▶ **Task to carry out**: Needed from the entries below: every line that holds the word "agent".

▶ **Data to use**:
====

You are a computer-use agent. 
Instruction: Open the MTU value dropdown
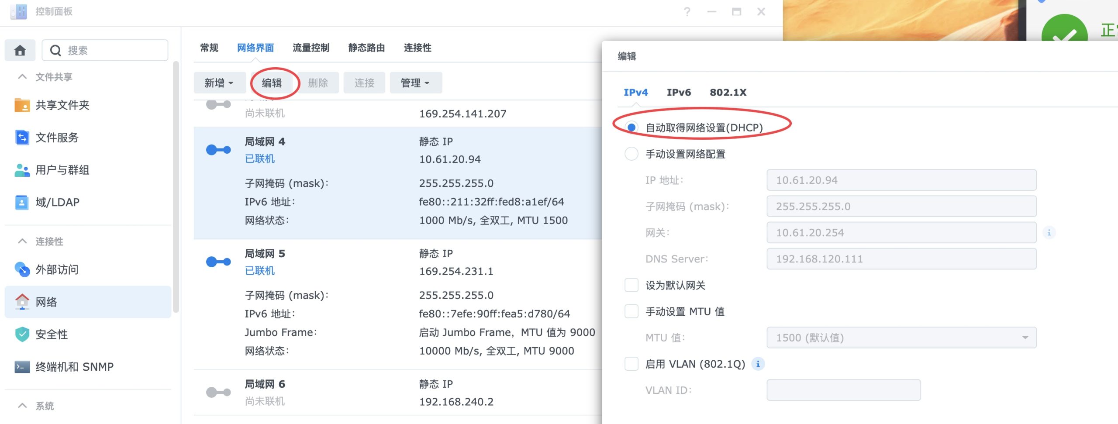[x=901, y=338]
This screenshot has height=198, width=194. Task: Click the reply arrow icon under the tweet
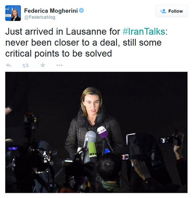[9, 65]
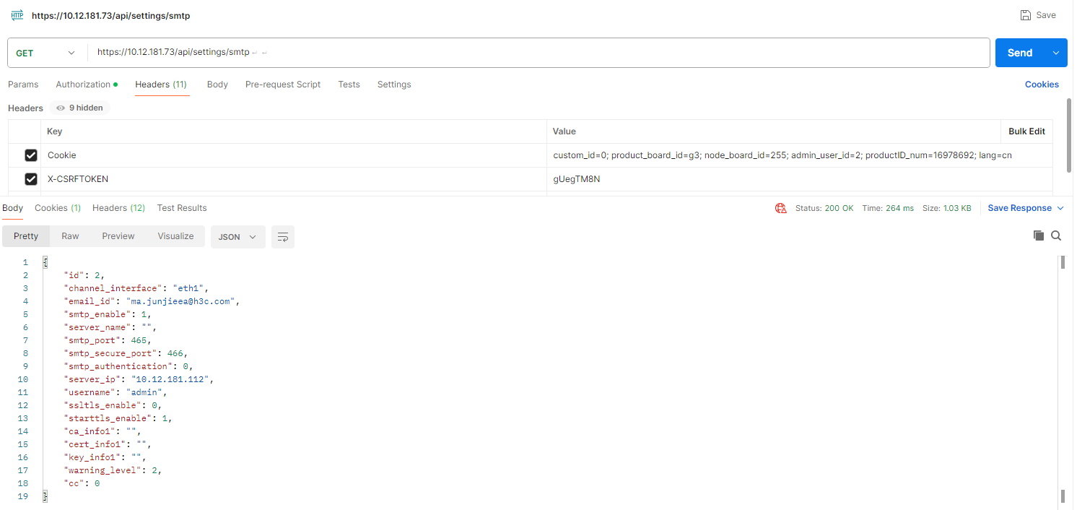Viewport: 1077px width, 510px height.
Task: Click the red globe network icon
Action: [x=780, y=208]
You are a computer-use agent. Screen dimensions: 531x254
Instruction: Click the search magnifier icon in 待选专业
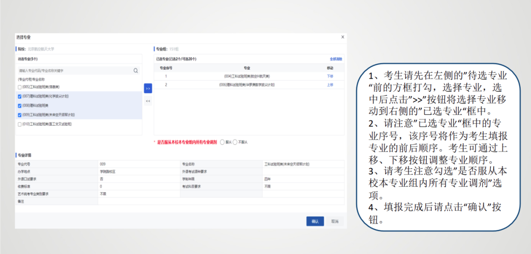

====

▶ **Solution to this problem**:
You are a computer-use agent. 
You are a computer-use agent. Screen dimensions: 531x254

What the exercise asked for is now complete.